--- begin SOURCE EXTRACT ---

There was an article about Vista in an issue of PC Magazine from halfway through 2006. One of the topics was game performance. Although nothing was mentioned regarding XP games being slower, I remember reading about how the original XBox, with it's 733MHz PIII and 64MB of RAM, was able to run Halo 2 so well. It had something to do with how the software was able to talk directly to the hardware, without having to go through the windows graphics device interface, or whatever the fudge it's called. Games written specifically for Vista should do the same thing. Back then, they cited something like a 30% performance boost. As long as that doesn't turn out to be complete and utter BS, I don't think I'll mind keeping my dual-boot config just so I can play XP games in XP and Vista games in Vista.

Unless you can't keep XP on a separate partition due to Windows Upgrade (and even that can supposedly be circumvented), there's no reason not to have both.

--- end SOURCE EXTRACT ---
--- begin LISTED ENTRIES ---

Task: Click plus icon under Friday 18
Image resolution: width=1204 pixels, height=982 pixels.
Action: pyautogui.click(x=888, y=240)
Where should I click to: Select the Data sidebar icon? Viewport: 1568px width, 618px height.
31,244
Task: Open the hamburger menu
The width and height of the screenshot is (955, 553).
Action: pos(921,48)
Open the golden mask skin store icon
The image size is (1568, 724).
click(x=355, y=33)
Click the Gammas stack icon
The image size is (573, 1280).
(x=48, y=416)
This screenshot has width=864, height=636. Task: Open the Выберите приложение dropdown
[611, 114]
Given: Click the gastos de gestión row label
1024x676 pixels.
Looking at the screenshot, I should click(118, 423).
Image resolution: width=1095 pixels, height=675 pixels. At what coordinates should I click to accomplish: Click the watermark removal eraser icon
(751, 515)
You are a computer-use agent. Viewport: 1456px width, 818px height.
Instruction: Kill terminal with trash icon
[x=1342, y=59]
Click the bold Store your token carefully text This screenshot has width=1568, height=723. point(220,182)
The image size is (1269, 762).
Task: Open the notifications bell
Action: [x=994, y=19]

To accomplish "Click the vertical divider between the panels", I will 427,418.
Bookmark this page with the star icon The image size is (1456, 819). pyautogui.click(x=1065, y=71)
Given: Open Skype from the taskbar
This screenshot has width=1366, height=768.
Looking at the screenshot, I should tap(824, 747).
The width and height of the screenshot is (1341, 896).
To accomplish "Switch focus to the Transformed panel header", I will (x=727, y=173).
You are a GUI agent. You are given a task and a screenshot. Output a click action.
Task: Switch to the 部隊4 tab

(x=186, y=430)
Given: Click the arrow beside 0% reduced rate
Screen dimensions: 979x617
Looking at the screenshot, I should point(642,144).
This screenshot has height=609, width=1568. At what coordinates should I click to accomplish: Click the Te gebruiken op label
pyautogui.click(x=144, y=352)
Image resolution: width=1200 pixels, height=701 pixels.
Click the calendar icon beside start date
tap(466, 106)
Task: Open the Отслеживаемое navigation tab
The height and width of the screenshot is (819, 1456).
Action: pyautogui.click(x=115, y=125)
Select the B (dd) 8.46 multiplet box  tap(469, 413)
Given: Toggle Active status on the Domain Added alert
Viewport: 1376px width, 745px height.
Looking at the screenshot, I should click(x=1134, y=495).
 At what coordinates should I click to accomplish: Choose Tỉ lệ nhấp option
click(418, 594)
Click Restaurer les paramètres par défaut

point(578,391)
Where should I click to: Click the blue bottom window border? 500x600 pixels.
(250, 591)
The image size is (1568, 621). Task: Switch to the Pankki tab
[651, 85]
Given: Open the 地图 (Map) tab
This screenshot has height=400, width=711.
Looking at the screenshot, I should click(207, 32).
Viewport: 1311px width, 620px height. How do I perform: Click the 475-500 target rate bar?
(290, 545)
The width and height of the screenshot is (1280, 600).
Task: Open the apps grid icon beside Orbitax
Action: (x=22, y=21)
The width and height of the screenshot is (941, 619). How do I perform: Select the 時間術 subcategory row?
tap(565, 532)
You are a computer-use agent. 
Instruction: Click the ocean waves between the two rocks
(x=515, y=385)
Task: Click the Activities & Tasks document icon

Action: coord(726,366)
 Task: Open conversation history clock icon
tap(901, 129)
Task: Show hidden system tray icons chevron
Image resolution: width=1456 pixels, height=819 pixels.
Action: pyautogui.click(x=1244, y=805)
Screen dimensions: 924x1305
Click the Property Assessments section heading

--- end LISTED ENTRIES ---

### [WHAT YOU NEED TO DO]
[A] Translate this sentence from the Vista gaming post into Spanish: "Games written specifically for Vista should do the same thing."
[B] From the Vista gaming post, list every quantity given with a unit of measure or a percent sign.
[C] Pick up the Vista gaming post after its final sentence and write what comes next.

### [SOLVED TASKS]
[A] Los juegos escritos específicamente para Vista deberían hacer lo mismo.

[B]
- 733MHz
- 64MB
- 30%

[C]
Xbox is fast because all games can be targeted and optimized for exactly that hardware, and because games written for it can guarantee certain things - certain performance, certain timings, and certain hardware being always available. It can also talk directly to the hardware, without having to go through a full DirectX library and significant other abstractions that are in Windows.

I have a tough time with any claim of "games written just for Vista being 30% faster" -- there's no magic library that makes it 30% faster, nor an optimization or link that would be required in XP and not in Vista that would make things that much faster. That's a _huge_ jump in modern terms!